The only way to obtain helium-3 in sufficient amounts would be space-exploration and exploitation, as our gas giants contain massive amounts of this gas, enough to be easely harvested using balloons and use some of the gas as fuel for a return flight to earth.

In the end space exploration will benefit us more on the long run, as it will allow us to set up permanent bases on other planets which we could expand for mining- and harvesting operations. And with our rapidly advancing technology this would be even more feasable as a functional space-evelator, would be just a decade or 2 away.

On January 6, 2013 at 8:22am
BROOKS BIRD wrote:

The Battery University is one up on Wikipedia on Lithium Batteries between the two information sources I have me totally consumed even in my sleep (its fun to get excited and learning something so important).

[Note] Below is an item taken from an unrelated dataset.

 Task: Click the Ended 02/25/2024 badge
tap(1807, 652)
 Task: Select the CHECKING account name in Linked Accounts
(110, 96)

I hope to find a niche in the technology. I wanted to say thank you for the knowledge! BB (retired)

On December 20, 2013 at 3:27pm
Scott Hedrick wrote:

James Elwood Swenor, being Canadian and using Apple products won’t make a bit of difference. You will still be subject to China for your technology. You are aware that China is where Apple makes its products, aren’t you? So what you said is irrelevant to the subject of this article. Canada has less known lithium than the United States and an increasing need.

On January 28, 2014 at 11:47pm
Yogi Baba wrote:

The environment impact of electric car is yet another big hoax being spread in the world. The key is to reduce activity. Obviously, billions of people can’t drive electric cars, as tehreis not enough material on this planet to build those.
  The key to saving the planet is to drive smaller cars, drive less. Encourage work-from-home to reduce commute needs and traffi cjams, so even fewer roads need to be built. These are real earth savers.